Corpus Delicti: pubblicato il primo trailer del nuovo film con Damian Hardung

Ci sono trailer che ti raccontano una storia…poi ce ne sono altri che ti fanno mettere in discussione la tua.

Quello appena rilasciato per Corpus Delicti, il nuovo film diretto da Lena Stahl e basato sul romanzo di Juli Zeh, appartiene senza dubbio alla seconda categoria. All’inizio sembra tutto perfetto. Troppo perfetto. Corpi immersi nell’acqua, silenzi puliti, una sensazione quasi chirurgica di ordine. Il mondo che prende forma è regolato, preciso, controllato. Un luogo in cui la salute non è un obiettivo, ma una regola assoluta. Ed è proprio lì che nasce il dubbio.

Corpus Delicti immagina una società in cui il benessere è diventato un sistema, una struttura, un Metodo che promette sicurezza e armonia totale; ma che chiede in cambio qualcosa di molto più profondo: la rinuncia alla libertà individuale. Al centro della storia c’è Mia Holl (Hannah Herzsprung, The Reader) , una donna che, da neuroscienziata, ha sempre creduto in questo equilibrio perfetto, fino a quando il ritrovamento di una donna priva di vita porta all’arresto di suo fratello Moritz (Damian Hardung, Maxton Hall) e, lentamente, ogni sua certezza inizia a sgretolarsi.

Il trailer non racconta tutto questo in modo esplicito. Lo suggerisce; lo lascia emergere tra le immagini, nei dettagli, nei vuoti. La forza di questo primo assaggio è la sua capacità di lavorare per sottrazione, costruendo un’atmosfera sospesa in cui la bellezza visiva convive con una tensione sottile, mai dichiarata ma sempre presente.

I volti del cast (Alexander Fehling, Bastardi senza Gloria; Haley Louise Jones e Christian Friedel, La zona d’interesse) intensi, trattenuti, spesso silenziosi si muovono dentro questo sistema come se ne fossero parte integrante, quasi incapaci di opporsi a una logica più grande di loro; ed è proprio questa sensazione di inevitabilità rende ogni scena ancora più inquieta.

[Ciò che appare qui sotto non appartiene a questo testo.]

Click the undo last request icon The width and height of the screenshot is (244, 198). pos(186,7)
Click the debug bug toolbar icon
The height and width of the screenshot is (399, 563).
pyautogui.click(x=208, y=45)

Corpus Delicti, non parla davvero del futuro.
Parla di noi, adesso. Racconta di quanto siamo disposti a sacrificare per sentirci al sicuro; di quanto facilmente il benessere possa trasformarsi in controllo; di quanto sottile sia il confine tra ciò che ci protegge e ciò che ci limita.

Il trailer non alza mai la voce. Non cerca di impressionare. Ti accompagna, piuttosto, in uno stato emotivo preciso, quasi ipnotico, dove tutto sembra funzionare finché qualcosa non smette di farlo.

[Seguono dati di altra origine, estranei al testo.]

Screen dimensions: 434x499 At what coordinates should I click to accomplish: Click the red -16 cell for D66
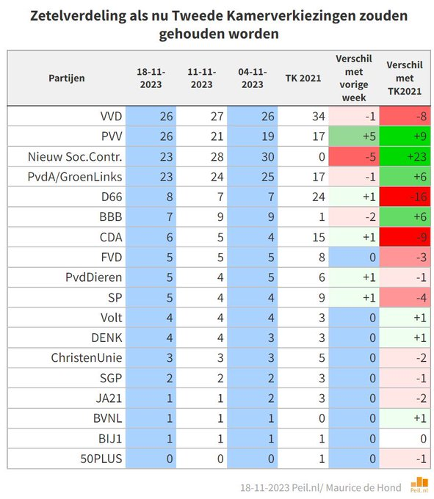405,197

E, quando finisce, non hai la sensazione di aver visto una semplice anticipazione; ma di essere entrato, per un momento, dentro un sistema che potrebbe riguardarti molto più da vicino di quanto pensi.

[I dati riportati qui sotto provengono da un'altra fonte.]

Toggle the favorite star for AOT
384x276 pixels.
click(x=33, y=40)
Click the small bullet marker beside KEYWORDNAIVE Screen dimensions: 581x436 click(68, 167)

Prodotto da Wiedemann & Berg Filmproduktion e distribuito da Leonine Distribution, Corpus Delicti uscirà nelle sale cinematografiche tedesche il 1 ottobre 2026; per tutti gli altri non resta che affidarsi alle parole di Damian Hardung: “Ci sto lavorando, fidatevi di me”.

Se questo è l’inizio, allora Corpus Delicti promette di essere un’esperienza capace di restare addosso. Non solo per quello che racconta, ma per le domande che lascia.

Guardalo; poi chiediti quanto sei davvero libero di stare bene.